Dataset entries:
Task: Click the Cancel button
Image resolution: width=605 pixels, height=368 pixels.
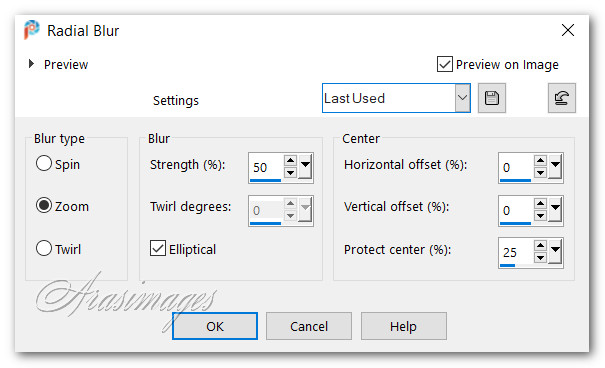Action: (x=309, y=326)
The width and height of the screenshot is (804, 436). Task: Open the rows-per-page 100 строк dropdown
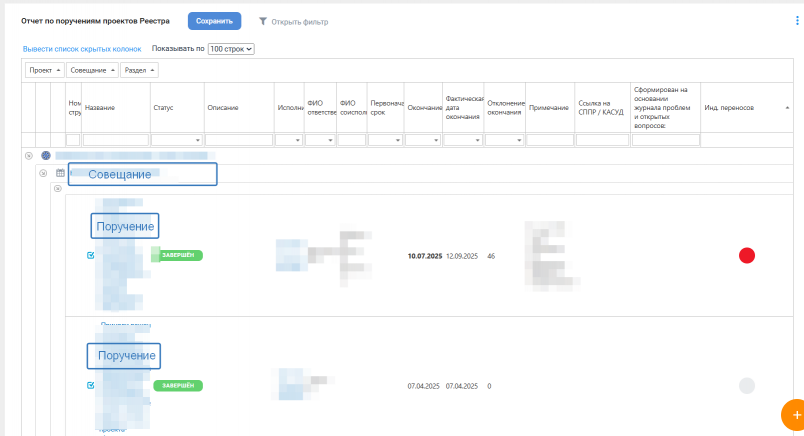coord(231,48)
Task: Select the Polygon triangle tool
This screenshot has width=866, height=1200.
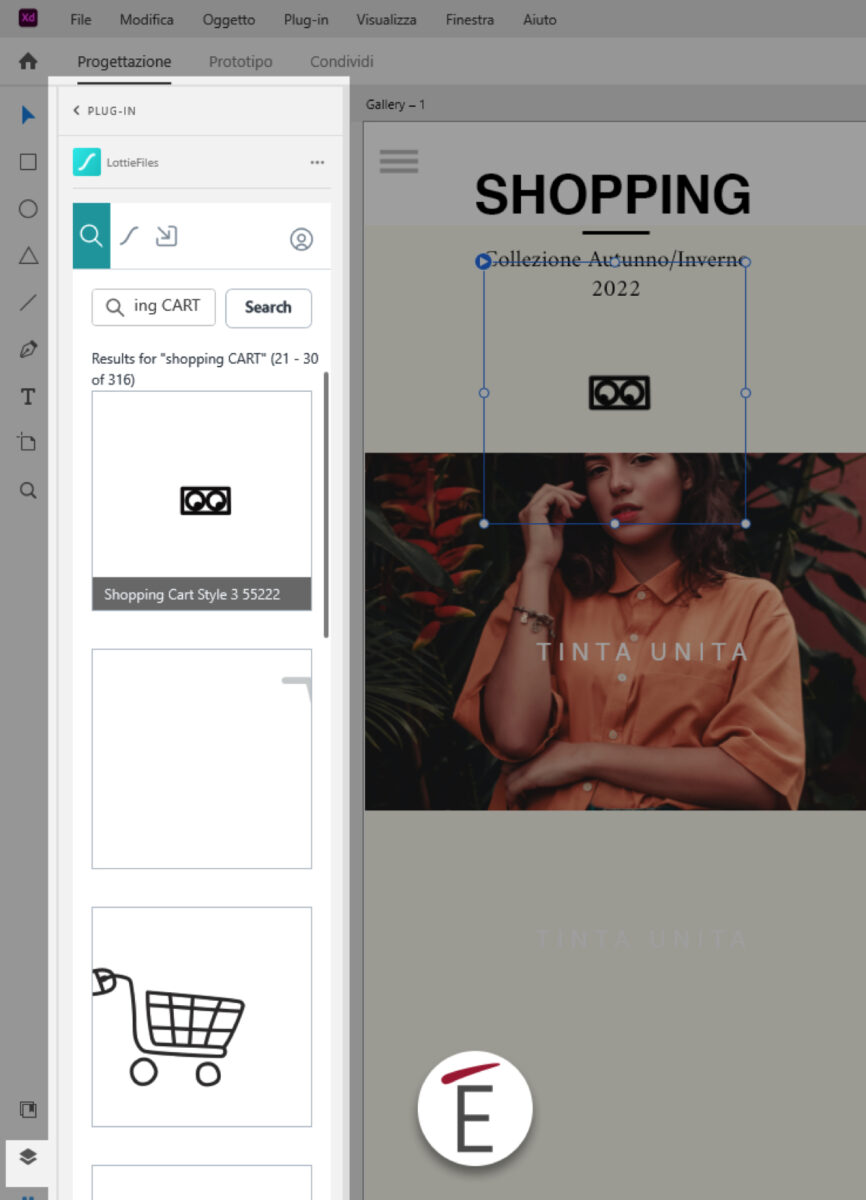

• [TASK OBJECTIVE] What is needed is an exact restatement of every line from the one containing "Task: Select the Polygon triangle tool" through the last line of the records, pictures left out.

• [RESPONSE TO THIS EXERCISE]
Task: Select the Polygon triangle tool
This screenshot has width=866, height=1200.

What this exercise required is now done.